Hello all,

Just finished a release cycle and now I have time to do the network upgrades I'd like to do. The upgrade on my mind is centralizing all of the user accounts to one server much like MS's AD.. however Linux

The linux boxes connecting to a ldap server for logon information would be easier I imagine and I'd like to start off with trying it as a client first.

The Windows boxes - Server 2003 mostly, I'd simply like the accounts and their associated passwords be read off the ldap server.

I do have a fairly large share, but apache and samba can directly use ldap for authentication if I remember reading correctly. I looked a bit at freeipa, but what other wholesome systems are out there for this kind of migration and centralization?

Ideas? howtos would be greatly appreciated.

Ronnie

If you're looking for something that's easy to scale, and is supported very well, I'd certainly go with LDAP. Apache, Squid, and Samba can all authenticate via LDAP.

Tb0ne,

Indeed you are right, but I would like to have 15+ linux servers be all centrally authenticated against the ldap server like a domain. They are 3 different OS's and then I have 10+ Windoze 2003 servers that need to auth against it. Root passwords the same on each for example for the Linux boxes.

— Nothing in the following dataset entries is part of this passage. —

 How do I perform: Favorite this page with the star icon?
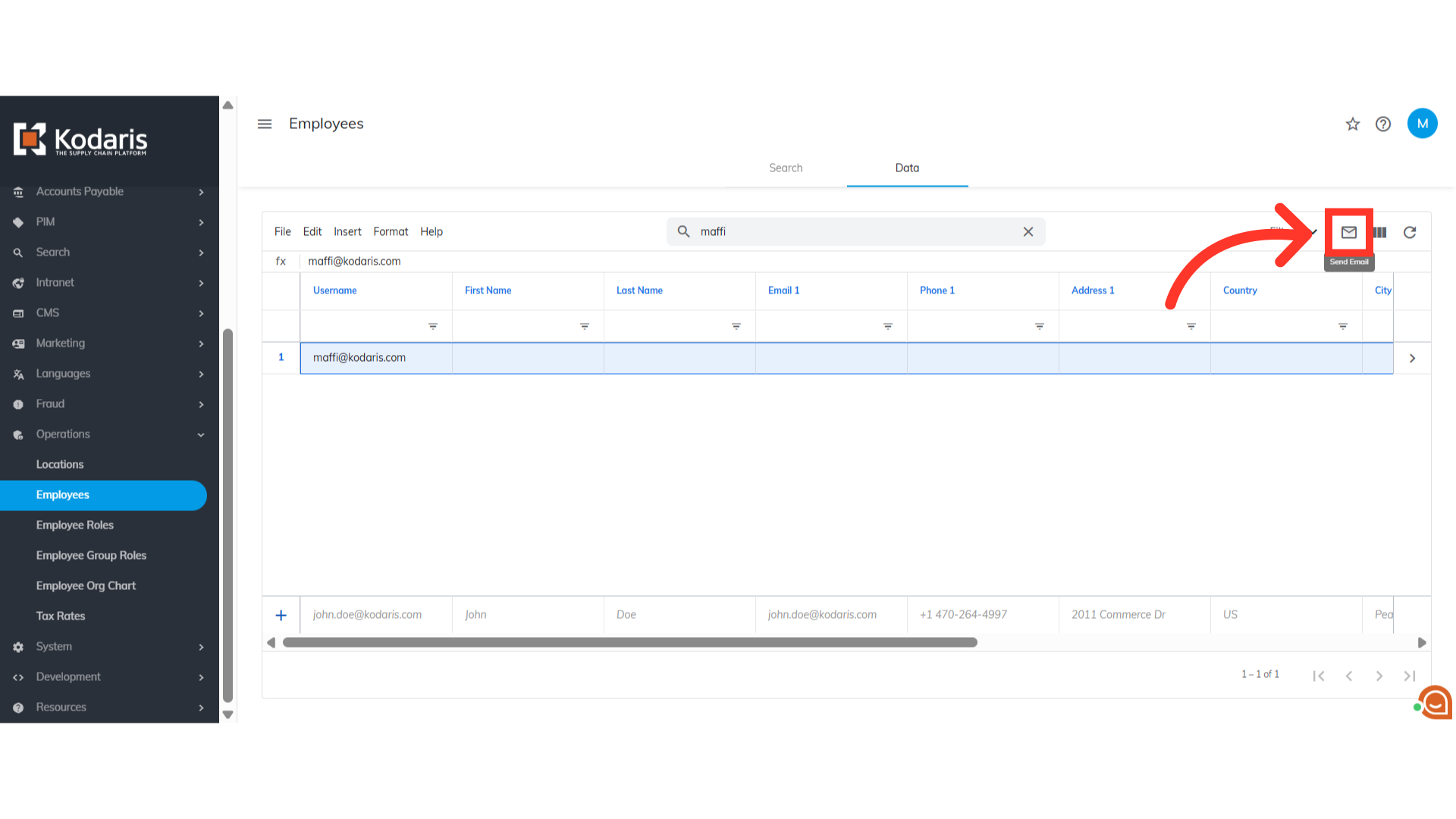[x=1353, y=124]
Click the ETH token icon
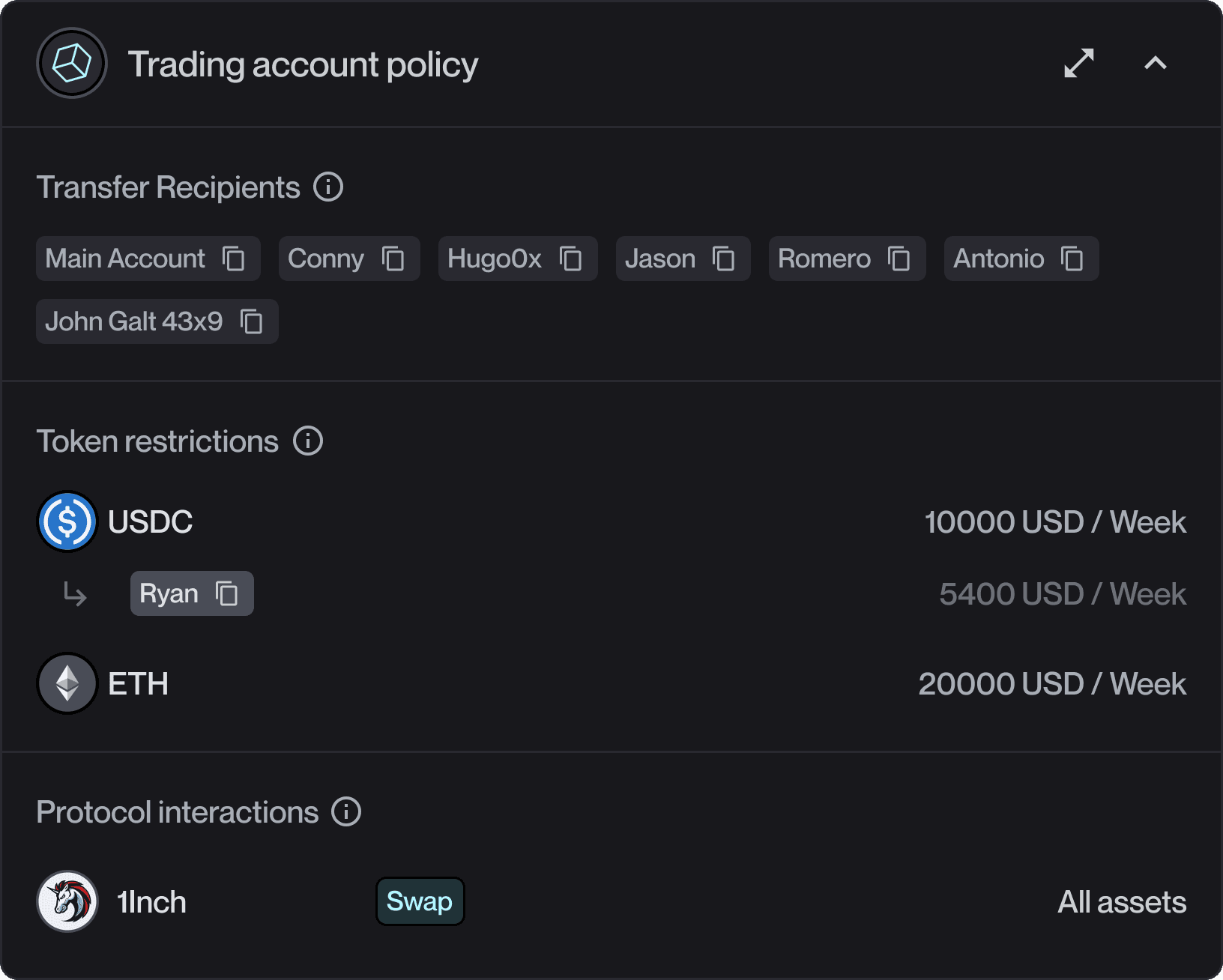 [x=67, y=683]
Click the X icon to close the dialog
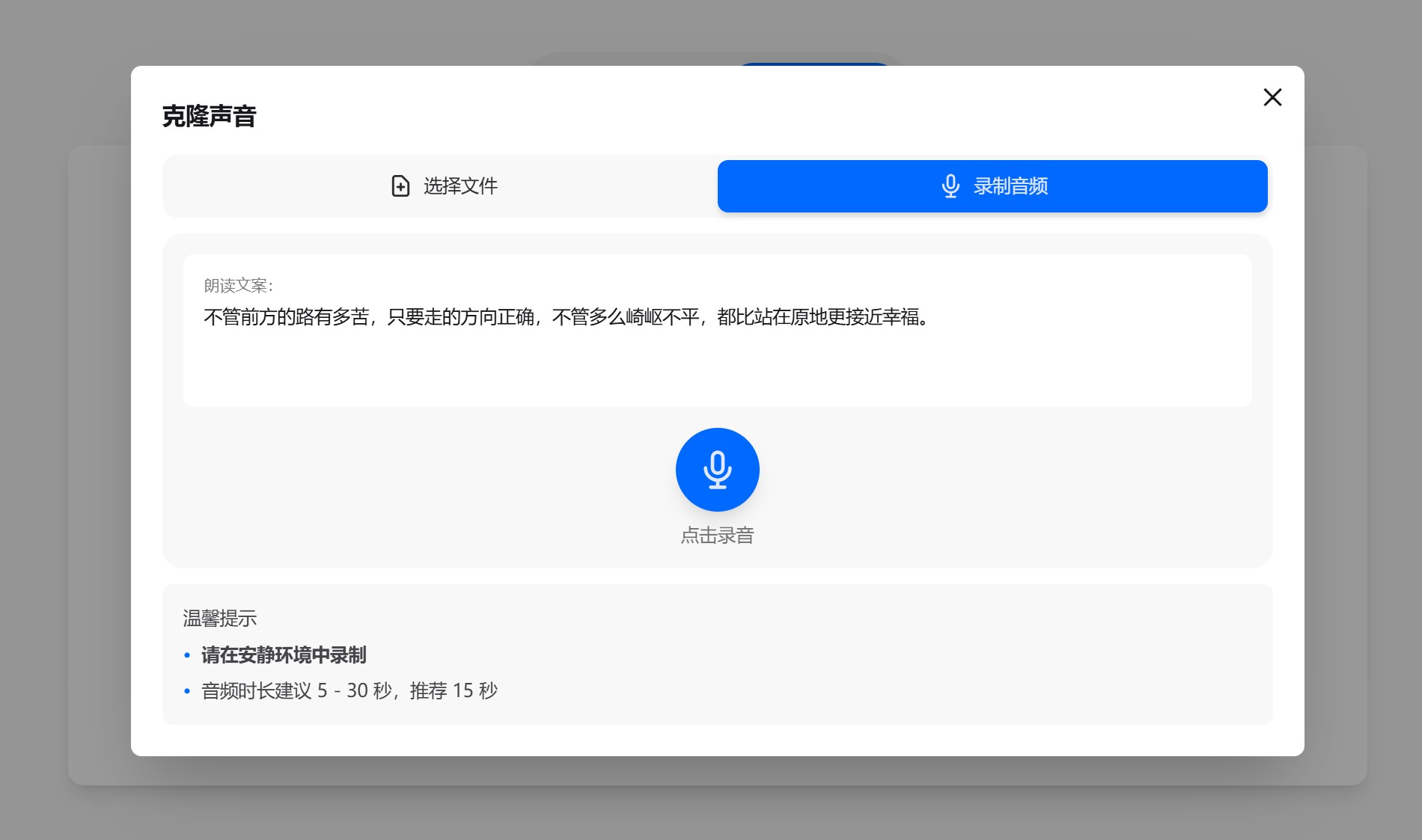The width and height of the screenshot is (1422, 840). click(1272, 97)
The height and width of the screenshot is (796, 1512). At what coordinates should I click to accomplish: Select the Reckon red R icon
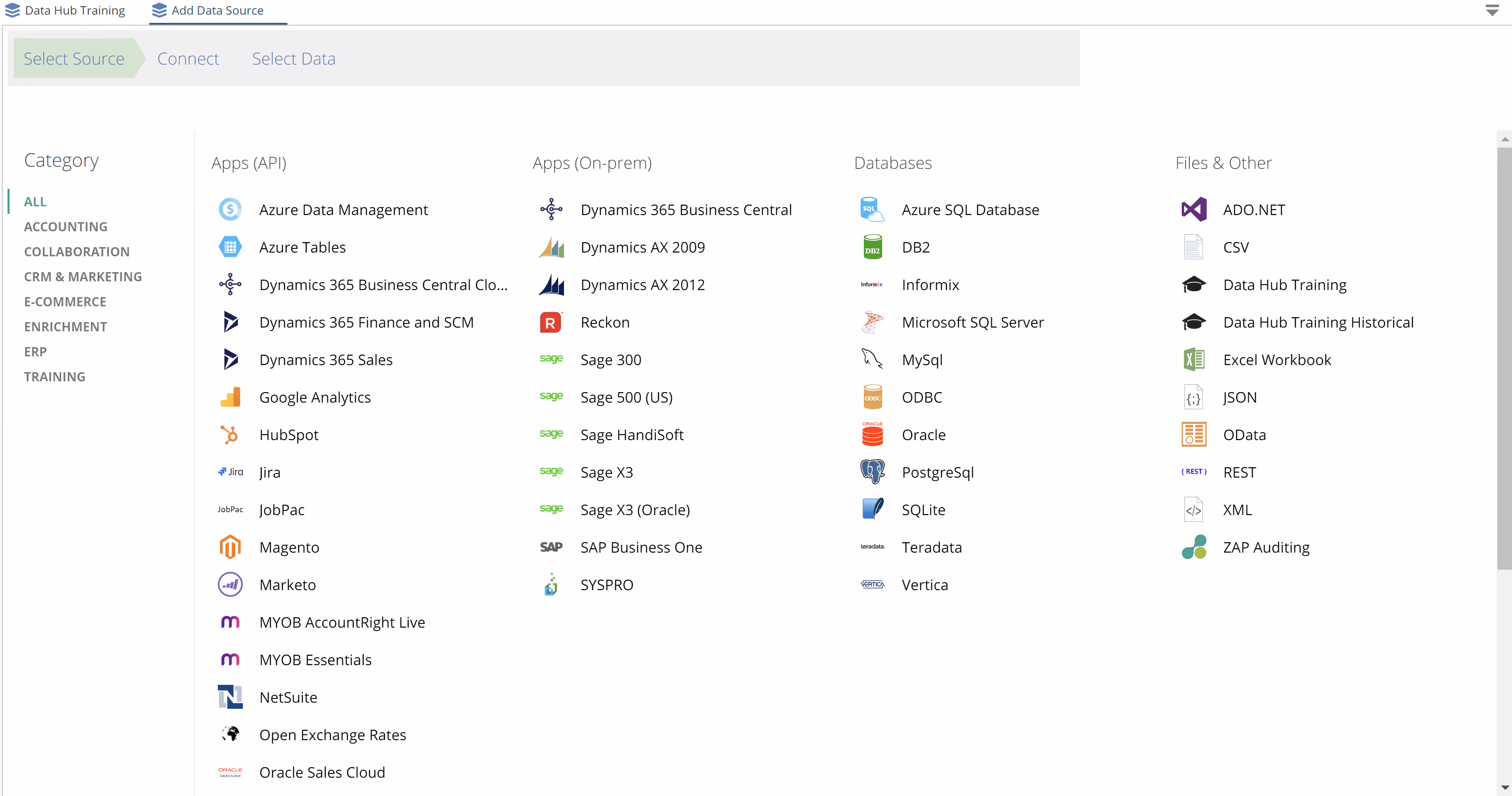point(551,323)
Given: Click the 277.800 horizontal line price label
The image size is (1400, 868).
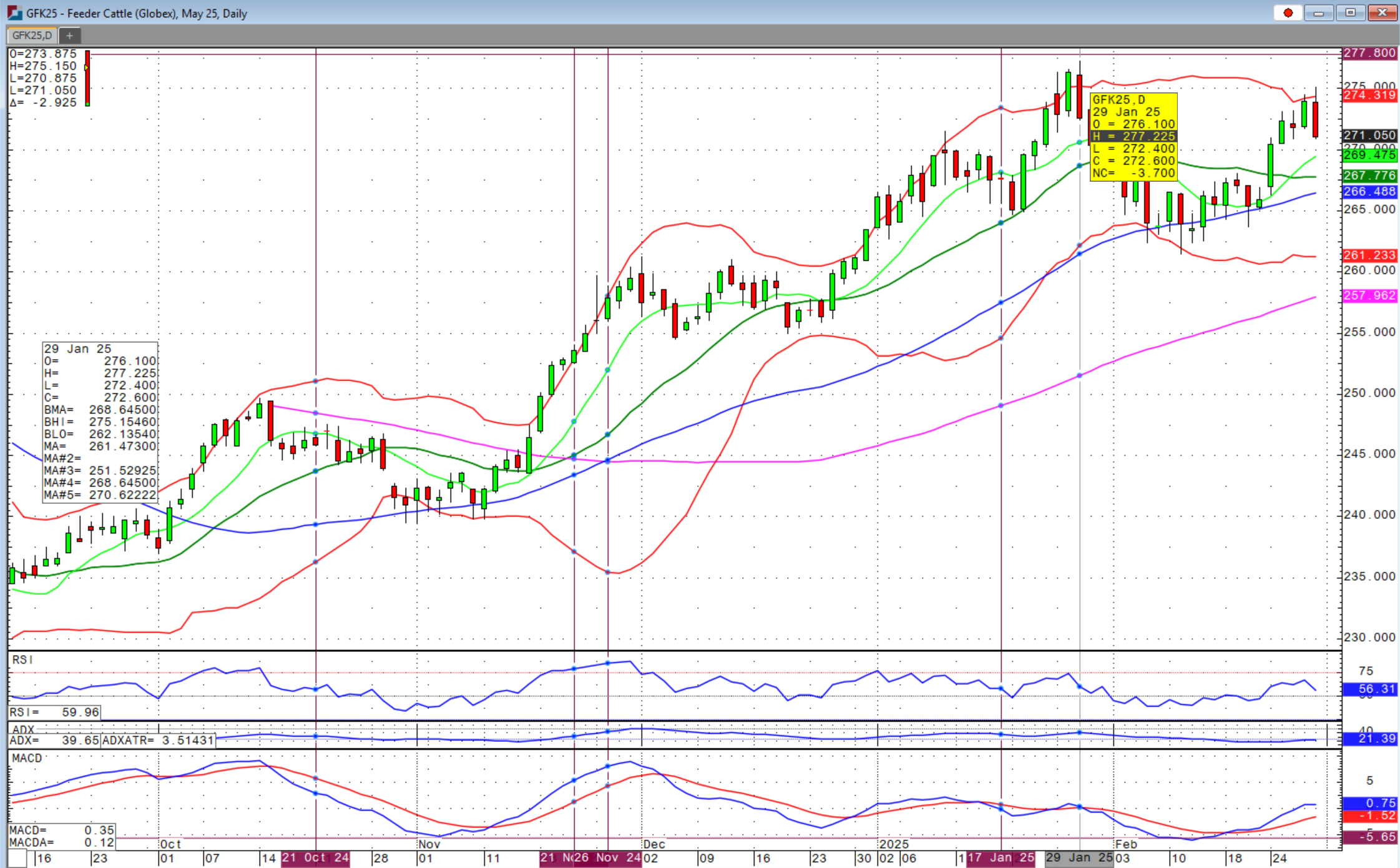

Nothing fancy, all of the Windows boxes can be local profiles and have local policies... I just want centralized accounts and passwords.

Using Fedora 8 and Fedora Directory I have the Linux clients talking to it for authentication.

I now want Windows authentication to the FDS, I read using pGina or Samba.. anyone else have ideas?

You might want to try zivios (http://www.zivios.org). Its a consolidated web panel and an n-tiered PHP-5 application. It uses MySQL and OpenLDAP as it's data store, with OpenLdap being the primary back end for identity management and application integration and MySQL being used for panel specific data. Check it out!

Back again,

I have a server 2003 box on my domain. From Swat I can login and change that machines Administrator account's password. However, on the server 2003 box I want to login with an account on the domain(samba) and not get a username or password is incorrect error.

Thanks,

Ron

My conf looks like this:

[global]
workgroup = AWESOMO
server string = Samba Server Version %v
passdb backend = tdbsam
time server = Yes
add user script = /usr/sbin/useradd "%u" -n -g users
add group script = /usr/sbin/groupadd "%g"
add machine script = /usr/sbin/useradd -d /dev/null -g samba-clients -s /bin/false -M %u
domain logons = Yes
os level = 65
preferred master = Yes
domain master = Yes
wins support = Yes
cups options = raw

[homes]
comment = Home Directories
read only = No
browseable = No

[printers]
comment = All Printers
path = /var/spool/samba
printable = Yes
browseable = No

http://www.heise.de/ix/meldung/Activ...n-1468714.html
http://www.univention.de/produkte/ucs/

sounds good - klingt aber gut. go samba go.